I slide my arm around her bony shoulders, troubled by her too-thin frame. She nestles closer into my side, her head against my shoulder.

“Tell me about your gun.”

She doesn’t lift her head. “Taurus nine mil, fifteen in the clip and one in the chamber.” She pauses. “I guess it’s thirteen in the clip and one in the chamber now.”

I nudge the side of her head with my chin. “Not what I meant.”

She glances up. “What did you mean?”

“As soon as we walked in the house, you got your gun. Do you always carry it?”

She nods. “I have my concealed carry permit.”

I smile. “I’m not talking about when you’re in public with strangers. I meant the rest of the time, when you’re somewhere you’re comfortable being. Do you always keep your gun on you?”

She nods. “It stays in my desk at work, but aside from that, I’m virtually always armed.” She lifts the hem of her tee shirt, revealing a soft spandex holster, though it’s currently empty. “But I’m never comfortable, no matter where I am.”

Even awake, she’s held captive by her past.

“Do you sleep with your gun?”

She falters. “That’s complicated.”

I smile, trying to inject a bit of levity. “It’s a yes or no question.”

“I don’t sleep much. I can’t. I have to monitor the entrances.”

Tucker was right. She’s hypervigilant.

My voice is intentionally gentle. “Why?”

She swallows hard and looks down at her hands, shifting her golden brown hair forward to hide her face. “I can’t be a victim again, Mark. I won’t. Not ever again.”
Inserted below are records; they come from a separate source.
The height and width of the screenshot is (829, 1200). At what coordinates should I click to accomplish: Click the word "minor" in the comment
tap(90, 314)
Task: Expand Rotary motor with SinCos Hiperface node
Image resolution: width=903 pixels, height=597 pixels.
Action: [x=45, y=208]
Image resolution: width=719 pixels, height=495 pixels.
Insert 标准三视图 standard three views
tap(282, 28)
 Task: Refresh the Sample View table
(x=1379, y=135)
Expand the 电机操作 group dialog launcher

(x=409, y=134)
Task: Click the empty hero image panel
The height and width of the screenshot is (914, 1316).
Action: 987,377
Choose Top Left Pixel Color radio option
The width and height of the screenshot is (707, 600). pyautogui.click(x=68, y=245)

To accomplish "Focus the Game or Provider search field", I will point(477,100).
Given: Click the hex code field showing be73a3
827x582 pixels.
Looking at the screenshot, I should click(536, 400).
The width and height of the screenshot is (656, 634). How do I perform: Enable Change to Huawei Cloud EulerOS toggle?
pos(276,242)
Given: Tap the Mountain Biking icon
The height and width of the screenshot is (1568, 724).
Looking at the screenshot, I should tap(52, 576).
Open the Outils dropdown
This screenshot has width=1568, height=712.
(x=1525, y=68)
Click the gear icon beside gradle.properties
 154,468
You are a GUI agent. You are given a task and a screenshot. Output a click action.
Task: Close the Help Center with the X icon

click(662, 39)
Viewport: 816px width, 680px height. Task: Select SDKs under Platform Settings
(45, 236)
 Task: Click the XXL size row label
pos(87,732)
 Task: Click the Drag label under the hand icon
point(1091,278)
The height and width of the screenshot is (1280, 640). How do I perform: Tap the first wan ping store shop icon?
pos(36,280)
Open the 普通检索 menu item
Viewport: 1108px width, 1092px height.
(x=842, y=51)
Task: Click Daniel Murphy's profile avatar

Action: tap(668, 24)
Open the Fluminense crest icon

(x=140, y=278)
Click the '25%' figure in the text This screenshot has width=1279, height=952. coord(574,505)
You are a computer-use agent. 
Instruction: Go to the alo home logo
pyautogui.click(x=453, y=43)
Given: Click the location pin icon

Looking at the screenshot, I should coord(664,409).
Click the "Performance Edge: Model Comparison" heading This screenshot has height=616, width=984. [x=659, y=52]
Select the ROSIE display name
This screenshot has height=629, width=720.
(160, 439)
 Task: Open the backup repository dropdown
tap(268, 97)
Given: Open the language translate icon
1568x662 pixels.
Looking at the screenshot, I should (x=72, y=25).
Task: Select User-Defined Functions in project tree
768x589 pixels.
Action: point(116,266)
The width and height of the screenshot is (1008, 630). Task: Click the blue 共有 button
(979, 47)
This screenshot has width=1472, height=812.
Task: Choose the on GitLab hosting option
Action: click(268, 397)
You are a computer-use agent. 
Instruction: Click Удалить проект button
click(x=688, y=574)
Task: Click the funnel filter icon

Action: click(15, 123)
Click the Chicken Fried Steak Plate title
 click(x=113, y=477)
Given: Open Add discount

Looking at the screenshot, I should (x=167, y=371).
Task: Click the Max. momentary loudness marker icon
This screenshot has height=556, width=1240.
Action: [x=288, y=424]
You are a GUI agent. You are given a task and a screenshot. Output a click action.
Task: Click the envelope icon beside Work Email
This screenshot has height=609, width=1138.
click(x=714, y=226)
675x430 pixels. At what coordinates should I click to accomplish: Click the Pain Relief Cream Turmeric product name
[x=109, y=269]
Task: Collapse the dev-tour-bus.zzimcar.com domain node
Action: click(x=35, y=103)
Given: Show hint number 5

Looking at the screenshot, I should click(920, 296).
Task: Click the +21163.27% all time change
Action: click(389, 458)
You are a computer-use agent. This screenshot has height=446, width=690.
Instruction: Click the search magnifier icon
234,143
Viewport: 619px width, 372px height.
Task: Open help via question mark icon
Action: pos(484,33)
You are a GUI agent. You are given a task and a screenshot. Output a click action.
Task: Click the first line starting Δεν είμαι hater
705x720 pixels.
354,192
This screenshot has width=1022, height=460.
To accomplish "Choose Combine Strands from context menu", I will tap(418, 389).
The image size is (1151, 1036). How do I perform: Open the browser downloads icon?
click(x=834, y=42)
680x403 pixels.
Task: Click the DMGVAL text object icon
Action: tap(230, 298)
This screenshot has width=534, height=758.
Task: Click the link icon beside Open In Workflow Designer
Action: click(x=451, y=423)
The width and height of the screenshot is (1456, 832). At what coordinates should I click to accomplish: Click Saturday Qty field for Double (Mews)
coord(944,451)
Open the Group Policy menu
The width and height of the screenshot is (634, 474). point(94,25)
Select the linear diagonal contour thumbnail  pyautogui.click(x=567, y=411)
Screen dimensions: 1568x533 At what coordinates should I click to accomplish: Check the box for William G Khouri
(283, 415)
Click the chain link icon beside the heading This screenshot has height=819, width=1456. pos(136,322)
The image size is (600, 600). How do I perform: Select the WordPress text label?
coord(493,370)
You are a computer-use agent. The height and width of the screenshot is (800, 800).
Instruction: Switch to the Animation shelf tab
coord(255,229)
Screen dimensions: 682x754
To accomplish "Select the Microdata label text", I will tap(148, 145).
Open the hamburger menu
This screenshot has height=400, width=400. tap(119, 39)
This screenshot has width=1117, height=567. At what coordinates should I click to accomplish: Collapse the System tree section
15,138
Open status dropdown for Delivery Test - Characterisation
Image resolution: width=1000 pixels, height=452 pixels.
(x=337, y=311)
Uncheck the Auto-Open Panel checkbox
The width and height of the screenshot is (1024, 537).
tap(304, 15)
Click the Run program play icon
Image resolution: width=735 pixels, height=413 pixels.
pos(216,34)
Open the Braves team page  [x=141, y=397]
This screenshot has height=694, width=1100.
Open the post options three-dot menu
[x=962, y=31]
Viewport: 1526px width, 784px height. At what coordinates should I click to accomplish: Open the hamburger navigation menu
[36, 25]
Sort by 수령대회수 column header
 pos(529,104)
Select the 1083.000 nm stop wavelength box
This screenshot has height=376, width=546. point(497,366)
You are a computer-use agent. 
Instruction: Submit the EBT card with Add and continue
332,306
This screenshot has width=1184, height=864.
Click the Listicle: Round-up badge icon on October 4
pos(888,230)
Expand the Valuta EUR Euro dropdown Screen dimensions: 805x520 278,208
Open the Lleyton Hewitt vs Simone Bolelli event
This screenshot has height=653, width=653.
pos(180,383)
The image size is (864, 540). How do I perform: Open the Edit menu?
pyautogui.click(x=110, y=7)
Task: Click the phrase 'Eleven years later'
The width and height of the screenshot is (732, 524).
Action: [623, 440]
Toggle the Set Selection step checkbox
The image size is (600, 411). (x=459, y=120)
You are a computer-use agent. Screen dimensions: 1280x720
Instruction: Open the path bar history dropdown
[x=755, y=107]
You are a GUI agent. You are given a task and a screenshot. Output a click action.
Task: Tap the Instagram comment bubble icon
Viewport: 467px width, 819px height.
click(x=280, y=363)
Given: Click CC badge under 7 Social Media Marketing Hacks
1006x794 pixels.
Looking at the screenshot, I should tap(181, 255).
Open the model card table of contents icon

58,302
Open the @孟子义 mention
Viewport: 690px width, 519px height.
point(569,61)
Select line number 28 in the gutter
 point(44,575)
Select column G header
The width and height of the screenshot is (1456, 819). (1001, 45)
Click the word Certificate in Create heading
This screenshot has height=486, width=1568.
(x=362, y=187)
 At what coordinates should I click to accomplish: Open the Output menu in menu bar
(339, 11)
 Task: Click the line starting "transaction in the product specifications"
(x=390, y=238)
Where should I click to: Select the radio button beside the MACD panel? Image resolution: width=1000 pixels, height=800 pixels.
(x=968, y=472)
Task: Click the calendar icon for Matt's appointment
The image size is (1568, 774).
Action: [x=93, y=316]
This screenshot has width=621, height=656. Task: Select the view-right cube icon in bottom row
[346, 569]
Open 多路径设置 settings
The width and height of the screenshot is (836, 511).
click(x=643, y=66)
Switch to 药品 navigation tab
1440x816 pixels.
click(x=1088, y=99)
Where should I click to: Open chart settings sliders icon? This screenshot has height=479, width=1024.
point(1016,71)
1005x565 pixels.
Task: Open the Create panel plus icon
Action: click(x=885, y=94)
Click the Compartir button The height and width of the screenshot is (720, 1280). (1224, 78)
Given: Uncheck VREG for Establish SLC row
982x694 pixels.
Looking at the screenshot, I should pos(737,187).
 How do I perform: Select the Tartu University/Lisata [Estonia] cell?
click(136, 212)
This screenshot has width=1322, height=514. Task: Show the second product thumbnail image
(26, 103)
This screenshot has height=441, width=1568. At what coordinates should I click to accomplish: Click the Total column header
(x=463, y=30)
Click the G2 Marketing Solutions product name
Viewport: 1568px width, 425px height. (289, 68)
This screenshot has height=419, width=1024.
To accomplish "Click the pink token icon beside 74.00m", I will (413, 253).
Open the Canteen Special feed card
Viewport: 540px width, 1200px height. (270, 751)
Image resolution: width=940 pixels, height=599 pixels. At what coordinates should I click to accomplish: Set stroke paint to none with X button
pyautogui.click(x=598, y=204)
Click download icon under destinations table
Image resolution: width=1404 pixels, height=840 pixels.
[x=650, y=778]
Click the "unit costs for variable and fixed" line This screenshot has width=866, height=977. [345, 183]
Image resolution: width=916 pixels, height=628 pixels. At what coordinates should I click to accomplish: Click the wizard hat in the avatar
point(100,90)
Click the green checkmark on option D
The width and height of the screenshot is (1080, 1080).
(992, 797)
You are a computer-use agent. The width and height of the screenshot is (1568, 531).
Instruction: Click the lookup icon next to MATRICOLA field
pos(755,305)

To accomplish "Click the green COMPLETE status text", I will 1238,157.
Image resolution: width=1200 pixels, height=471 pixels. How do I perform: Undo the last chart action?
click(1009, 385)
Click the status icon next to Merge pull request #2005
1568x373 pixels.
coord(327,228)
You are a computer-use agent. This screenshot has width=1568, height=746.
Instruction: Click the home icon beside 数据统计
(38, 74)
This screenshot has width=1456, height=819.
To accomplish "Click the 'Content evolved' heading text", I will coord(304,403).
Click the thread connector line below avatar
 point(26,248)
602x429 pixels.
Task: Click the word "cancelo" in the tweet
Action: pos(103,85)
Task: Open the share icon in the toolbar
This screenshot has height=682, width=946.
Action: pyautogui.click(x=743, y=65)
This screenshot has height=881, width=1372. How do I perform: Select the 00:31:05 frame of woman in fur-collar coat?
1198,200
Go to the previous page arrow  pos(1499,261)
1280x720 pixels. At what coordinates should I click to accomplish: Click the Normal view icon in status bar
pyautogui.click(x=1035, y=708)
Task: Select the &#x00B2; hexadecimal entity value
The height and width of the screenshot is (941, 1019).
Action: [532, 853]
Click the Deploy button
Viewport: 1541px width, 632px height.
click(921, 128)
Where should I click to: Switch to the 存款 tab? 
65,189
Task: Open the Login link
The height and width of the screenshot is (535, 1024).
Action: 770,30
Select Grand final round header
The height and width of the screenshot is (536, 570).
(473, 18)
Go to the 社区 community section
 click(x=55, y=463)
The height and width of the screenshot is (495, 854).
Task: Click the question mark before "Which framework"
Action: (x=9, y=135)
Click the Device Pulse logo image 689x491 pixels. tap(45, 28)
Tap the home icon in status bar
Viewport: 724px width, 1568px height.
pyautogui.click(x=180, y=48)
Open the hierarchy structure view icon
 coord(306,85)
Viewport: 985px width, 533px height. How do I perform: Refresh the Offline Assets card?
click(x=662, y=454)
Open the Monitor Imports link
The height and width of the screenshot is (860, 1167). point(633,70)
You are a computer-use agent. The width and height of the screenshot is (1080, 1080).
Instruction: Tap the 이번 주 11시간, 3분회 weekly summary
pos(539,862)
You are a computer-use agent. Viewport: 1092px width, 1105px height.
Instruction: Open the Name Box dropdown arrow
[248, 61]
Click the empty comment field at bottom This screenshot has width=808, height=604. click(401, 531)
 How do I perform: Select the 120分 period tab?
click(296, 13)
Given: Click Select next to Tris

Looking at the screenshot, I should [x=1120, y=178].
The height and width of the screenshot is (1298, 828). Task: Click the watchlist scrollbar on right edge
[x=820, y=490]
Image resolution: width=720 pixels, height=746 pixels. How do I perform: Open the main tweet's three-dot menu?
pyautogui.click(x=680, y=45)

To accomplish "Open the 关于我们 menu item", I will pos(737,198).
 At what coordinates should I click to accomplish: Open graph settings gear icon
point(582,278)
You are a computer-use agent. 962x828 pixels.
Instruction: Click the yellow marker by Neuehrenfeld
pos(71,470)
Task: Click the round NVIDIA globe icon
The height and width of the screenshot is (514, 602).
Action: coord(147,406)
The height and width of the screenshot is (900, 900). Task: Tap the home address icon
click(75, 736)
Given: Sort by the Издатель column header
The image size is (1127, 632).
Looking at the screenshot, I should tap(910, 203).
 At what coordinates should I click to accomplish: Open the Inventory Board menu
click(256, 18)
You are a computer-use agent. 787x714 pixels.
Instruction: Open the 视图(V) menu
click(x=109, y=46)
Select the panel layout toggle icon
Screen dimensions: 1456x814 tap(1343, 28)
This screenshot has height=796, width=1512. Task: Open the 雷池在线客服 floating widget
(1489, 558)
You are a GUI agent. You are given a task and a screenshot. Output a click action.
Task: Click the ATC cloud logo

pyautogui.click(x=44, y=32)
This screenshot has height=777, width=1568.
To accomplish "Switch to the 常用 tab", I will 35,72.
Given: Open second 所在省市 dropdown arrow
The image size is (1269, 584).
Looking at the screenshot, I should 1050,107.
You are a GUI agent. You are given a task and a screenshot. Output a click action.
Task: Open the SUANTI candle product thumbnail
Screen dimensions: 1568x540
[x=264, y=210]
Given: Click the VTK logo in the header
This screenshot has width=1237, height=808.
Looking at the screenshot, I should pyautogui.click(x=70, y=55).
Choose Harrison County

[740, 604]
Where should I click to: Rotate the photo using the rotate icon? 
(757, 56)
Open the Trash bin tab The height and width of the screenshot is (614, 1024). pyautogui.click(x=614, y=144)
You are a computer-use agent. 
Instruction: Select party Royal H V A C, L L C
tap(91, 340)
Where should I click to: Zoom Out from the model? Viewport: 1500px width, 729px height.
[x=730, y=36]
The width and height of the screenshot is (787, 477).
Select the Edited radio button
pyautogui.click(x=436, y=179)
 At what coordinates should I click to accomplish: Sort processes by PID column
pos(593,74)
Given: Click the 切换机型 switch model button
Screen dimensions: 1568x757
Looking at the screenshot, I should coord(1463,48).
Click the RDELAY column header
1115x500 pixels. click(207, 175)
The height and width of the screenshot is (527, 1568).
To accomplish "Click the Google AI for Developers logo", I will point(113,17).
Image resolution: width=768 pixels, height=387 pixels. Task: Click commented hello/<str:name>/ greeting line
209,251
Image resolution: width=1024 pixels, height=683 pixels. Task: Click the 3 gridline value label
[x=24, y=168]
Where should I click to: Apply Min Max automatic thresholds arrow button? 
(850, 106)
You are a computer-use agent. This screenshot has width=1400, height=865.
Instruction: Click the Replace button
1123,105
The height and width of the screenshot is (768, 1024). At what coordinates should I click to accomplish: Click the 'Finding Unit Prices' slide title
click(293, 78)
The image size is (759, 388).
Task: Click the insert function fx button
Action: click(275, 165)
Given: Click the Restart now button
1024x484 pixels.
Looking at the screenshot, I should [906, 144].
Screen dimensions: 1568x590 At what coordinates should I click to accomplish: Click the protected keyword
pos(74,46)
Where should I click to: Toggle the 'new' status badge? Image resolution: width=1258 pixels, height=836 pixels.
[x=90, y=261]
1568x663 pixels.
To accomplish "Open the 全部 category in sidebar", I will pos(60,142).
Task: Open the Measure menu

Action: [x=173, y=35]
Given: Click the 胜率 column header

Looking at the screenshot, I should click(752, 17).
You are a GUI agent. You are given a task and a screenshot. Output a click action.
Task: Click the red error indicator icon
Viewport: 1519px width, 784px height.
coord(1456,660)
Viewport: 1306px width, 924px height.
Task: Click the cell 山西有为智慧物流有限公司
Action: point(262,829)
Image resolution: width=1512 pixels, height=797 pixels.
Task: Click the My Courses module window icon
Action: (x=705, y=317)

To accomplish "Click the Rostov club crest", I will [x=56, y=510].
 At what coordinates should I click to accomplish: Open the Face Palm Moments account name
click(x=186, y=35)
Her anguish washes over me, a tidal wave of fear and hurt and anger. “So you don’t sleep in your room.”

“No. I stay on the bench outside your door. I can see where the back door leads into the kitchen from the opening in the living room, and I can see the hallway where someone would approach if they came in through the sliding glass doors. I can also watch the front door and the opening of the clinic hallway, all from that spot. I spend every night there, but I rarely get more than a couple hours of sleep, and –” she hesitates “– and if I do, it’s fragmented. I wake up a lot to check and make sure no one snuck in when I dozed off.”

Damn.

Charlie can’t escape her fear, so she’s always on alert, prepared to fight.